Introduction
I’ve noticed several things with Docker registries:
- The APIs to interrogate them are either cumbersome, unfinished, or usually only partially implemented
- Free private registries are rarely found on the web, probably because of the cost of storage and data transfer
GitLab are one of the few providers that offer free registry access, but today I bumped into some unexpected and infuriating access problems, which set me wondering whether there is a solution that would give a greater choice of providers.
It occurred to me that we need a system:
- to synchronise an image layer by layer
- to only store layers once, and if they are duplicated, store a pointer to the layer
- to store layers in a compressed format
- that does not degrade performance when it contains a lot of large files
- that allows both push and pull
- that has a well-tested authentication and authorisation system around it
It occurs to me that this describes Git LFS quite well. This is an extension to Git that allows the storage of large blobs inside version control. So, the question I’ve been pondering is: could LFS be used to efficiently store Docker layers?
Tasks
There would be a few things I’d need to look into:
- Get a simple example working first. This can be done by using
docker save
,untar
ring the result, thengit commit
ting the resulting folder. The image layers will themselves be tar files. - Investigate the data storage limits with the main Git hosts, such as GitHub, Bitbucket, GitLab, etc.
- Investigate whether the main Git hosts have data transfer limits.
- Investigate whether the main Git hosts have storage/bandwidth meters, to help users avoid nasty surprises.
- Most Git access is authorised via an on-machine private key that grants access to all repositories under a single user. This would need to be per-project where a CI server does a push, to avoid giving overly-wide permissions. Look at how easy that is to set up.
- On the remote repository side, I assume that LFS will handle de-duplication of layer files automatically. This is worth checking.

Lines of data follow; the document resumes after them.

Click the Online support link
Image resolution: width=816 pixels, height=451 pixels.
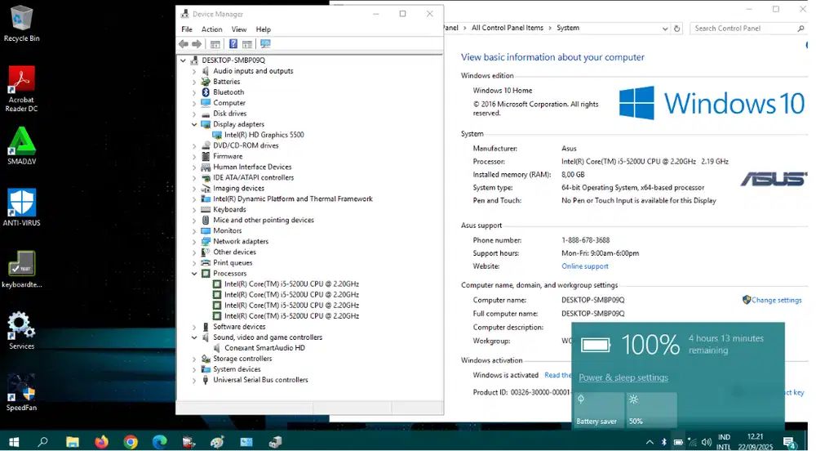click(x=584, y=266)
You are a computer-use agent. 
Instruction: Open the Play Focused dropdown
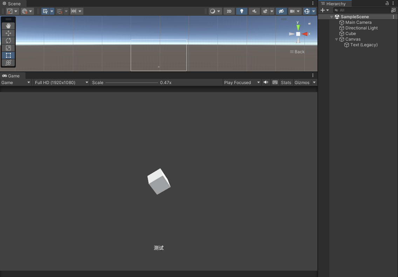(x=242, y=83)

- Create a command to list all tags, optionally filtering by image and/or tag
- Create a command to list all images, optionally filtering by image and/or tag
- Create a push command, which takes a list of one or more image:tag strings
- Create a pull command, which takes a list of one or more image:tag strings
- I need to understand whether
docker pull
does any hash checking or security analysis, and if so, see if that can be added to the proposal here. - Run some timing tests for push and pull operations.
Task progress
- Done
- Done
- Done
- Partially done
- Not done
- Confirmed in Bitbucket GUI (two copies of a 4M layer consume 4M total)
- Not done
- Not done
- Not done
- Not done
- Not done
- Not done
Research
The storage limits I have found are:
Provider | Storage |
GitHub | 1G (source) |
Bitbucket | 1G by default, 100G costs 10USD/month (source) |
GitLab | 10G across a whole project (source) |
In terms of data transfer:
Provider | Transfer |
GitHub | 1G/month (same source as before) |
Bitbucket | Nothing found, but there’s a mention of bandwidths in the AUP |
GitLab | No limit (same source as before) |
Availability of meters:
Provider | Meter availability |
GitHub | Not checked |
Bitbucket | There’s a good storage space meter |
GitLab | Not checked |
Suggested repo format
I want a repo to be able to hold many images, along with tags and labels etc. In the below commands, the Git directory is called “registry”, but that’s not part of the format, since that holds the Git repository.
- “images” (folder)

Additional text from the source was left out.